Un libro apparentemente semplice, come la forma stessa in cui è scritto, ma che risulta di estremo interesse quale spaccato di una società e di un momento storico. L’analisi di una vita, nelle sue sfaccettature più varie, tra quelle gioie e quei dolori che ci arricchiscono e ci segnano, rendendo però anche la vita di ognuno di noi, quella e non altra, inconfondibile nei suoi momenti più diversi.

Analisi di una vita che va riconosciuta come nostra perché alimentata dai nostri sogni ed affrontata con coraggio e con fiducia in noi stessi, nella responsabilità delle nostre scelte personali.

È la storia di un self made man, dicevamo in apertura, la storia di un bambino cui è venuto meno il sostegno affettivo, spirituale e morale del padre, ma al quale, in compenso, non è mai mancata la tenerezza di un dolcissimo amore materno, insostituibile e valido, che lo ha sorretto sempre nelle difficoltà della vita e lo ha reso veramente uomo.

Dopo un’infanzia piuttosto desolata, tra paure, turbamenti ed ansie inespresse, vissute nel silenzio del proprio cuore, un’adolescenza fervida di sogni e di speranze ed una giovinezza avida di successi, che lo hanno reso sicuro di sé e pronto ad affrontare la vita nel lavoro, nel matrimonio, nella famiglia, con una moglie affettuosa e solerte, sempre al suo fianco, e due splendide figlie, cui il libro è dedicato.

Guido Parmegiani potrebbe essere ognuno di noi, incarnando la gioventù napoletana di anni difficili e lontani, ma anche sorprendentemente felici, nella semplicità e nella freschezza delle piccole cose, di cui sapevamo godere.

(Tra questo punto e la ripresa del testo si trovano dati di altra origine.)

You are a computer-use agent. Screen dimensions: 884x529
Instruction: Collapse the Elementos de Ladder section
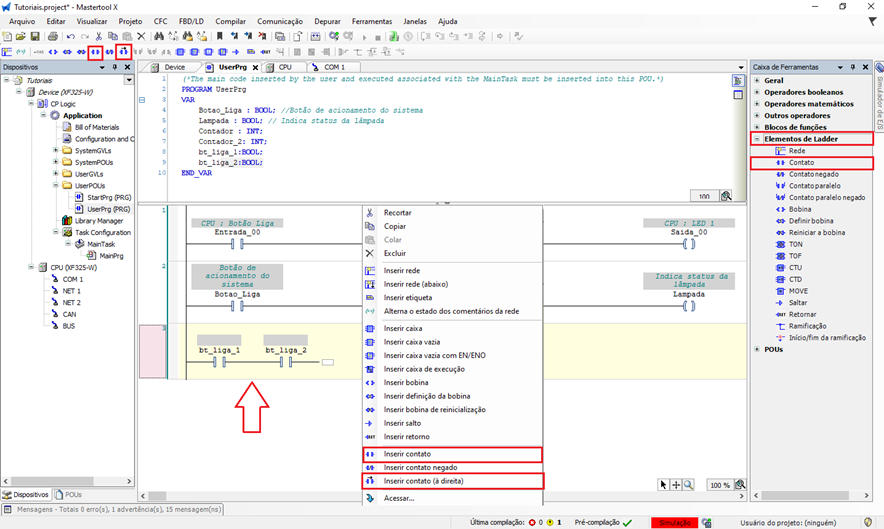click(x=757, y=139)
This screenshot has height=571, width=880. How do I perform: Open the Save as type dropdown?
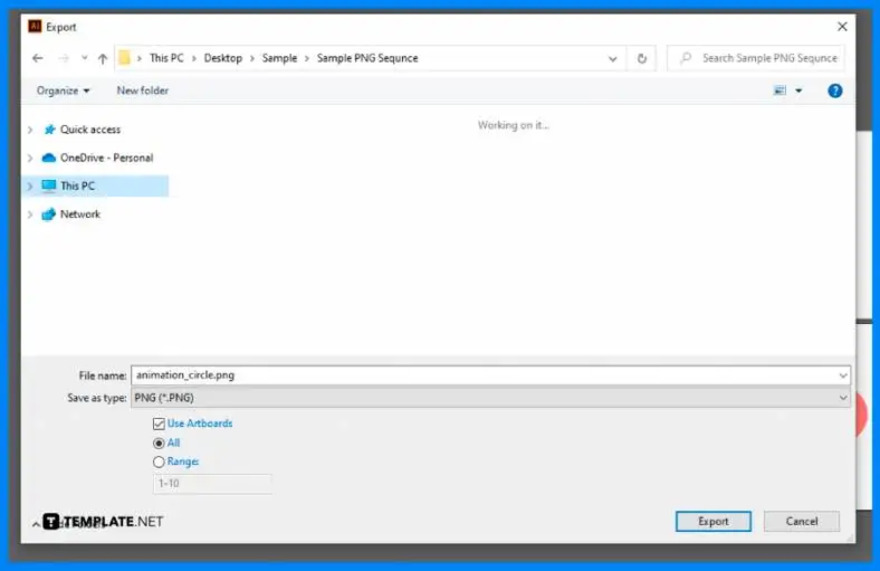coord(491,398)
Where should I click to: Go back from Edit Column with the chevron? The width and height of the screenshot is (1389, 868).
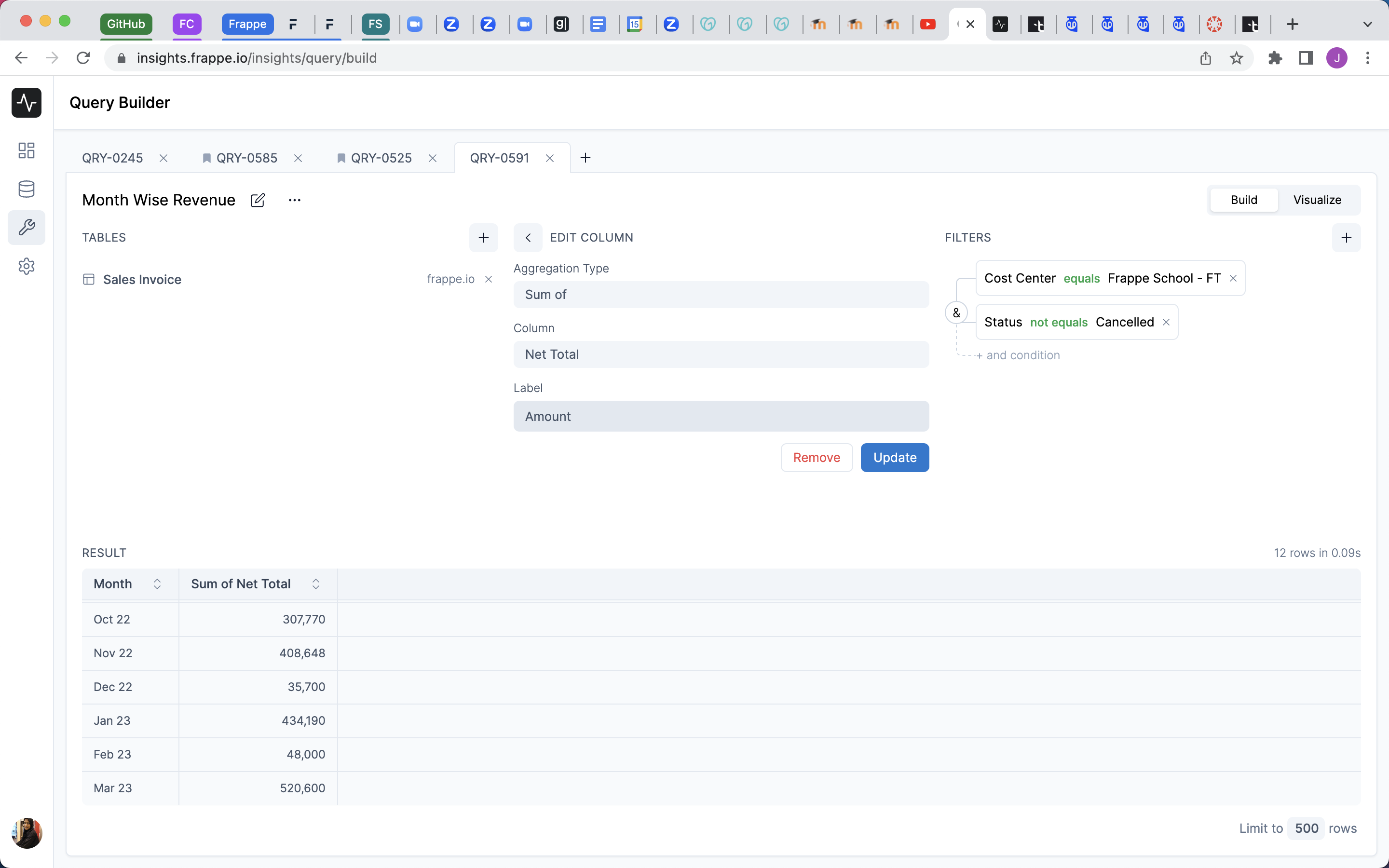pyautogui.click(x=528, y=238)
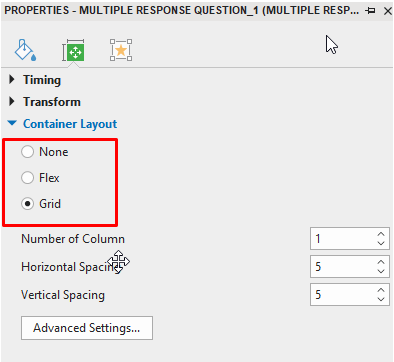
Task: Increase Vertical Spacing with up arrow
Action: coord(381,290)
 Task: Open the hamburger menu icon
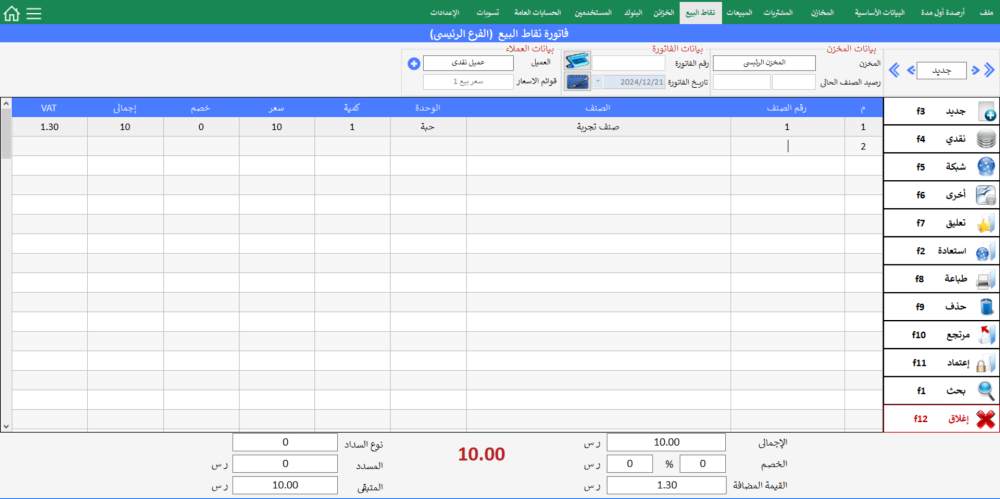pos(33,14)
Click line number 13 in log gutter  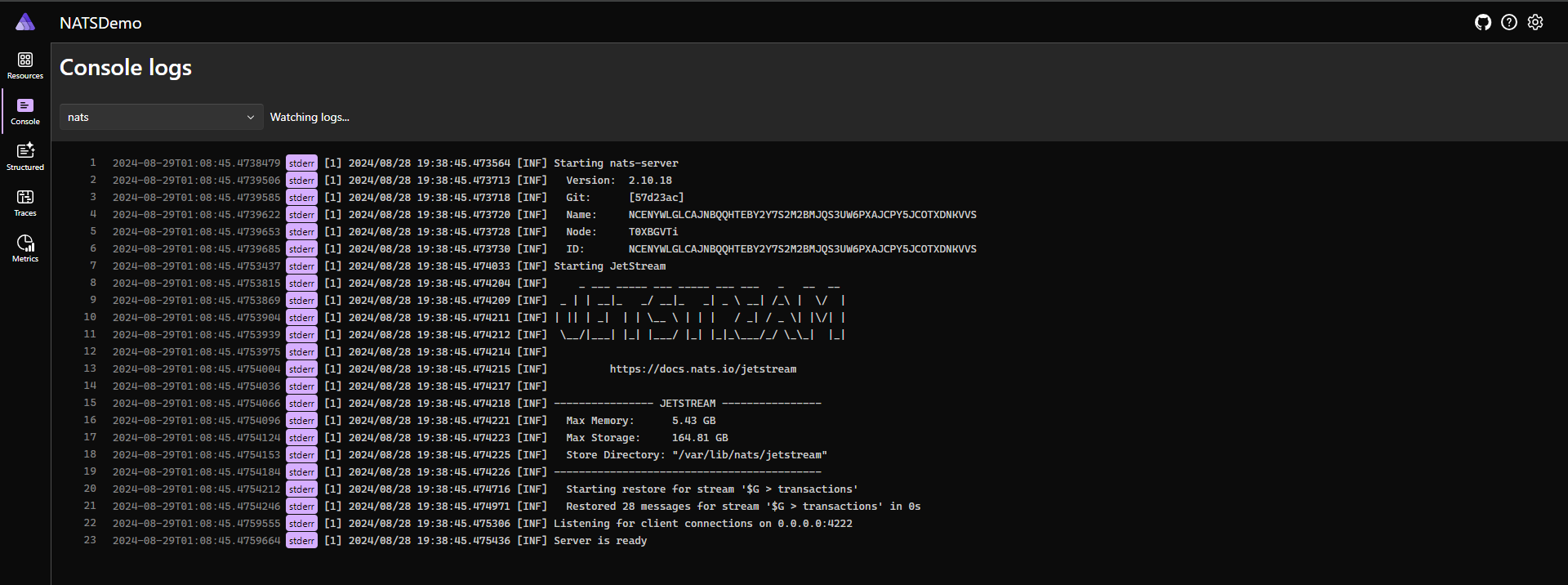[90, 368]
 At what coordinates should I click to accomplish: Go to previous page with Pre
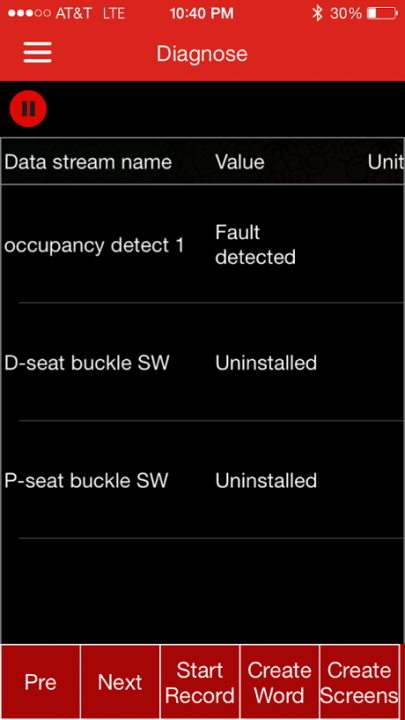40,682
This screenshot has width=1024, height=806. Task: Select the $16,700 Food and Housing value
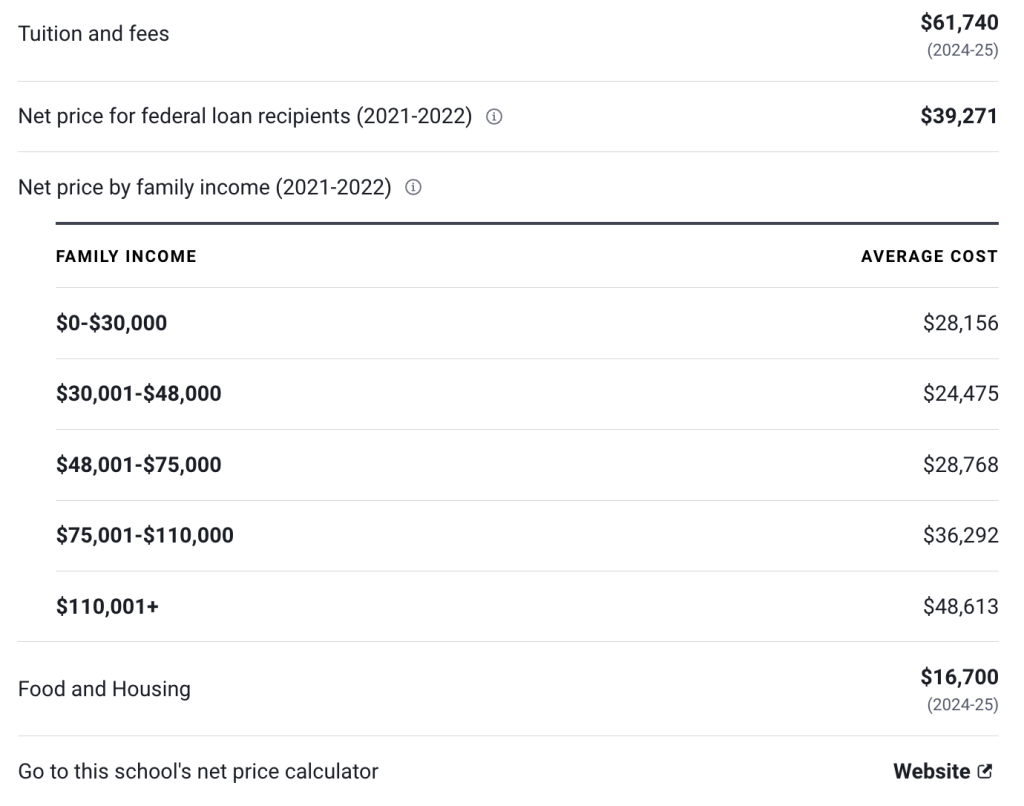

Gli espedienti innocenti per guadagnare qualcosa fin da piccolo, le difficoltà nel lavoro, la goliardìa spensierata di conquiste facili e di avventure galanti, prima che l’amore vero bussi alla porta, sono raccontati da Emilia Menini in una forma sobria, accurata ed incisiva.

In tempi di grandi difficoltà all’interno  delle famiglie, abbiamo ritenuto importante dare vita all’esperienza letteraria singolare di questa coppia di coniugi che, con passione e con fierezza, si raccontano. Sì, si raccontano entrambi. Il racconto di Guido s’intreccia, a doppio filo con la vita di Emilia, per cui questo libro non poteva che essere scritto a quattro mani e nessuno, più di Emilia, avrebbe potuto dare uguale forza alla narrazione.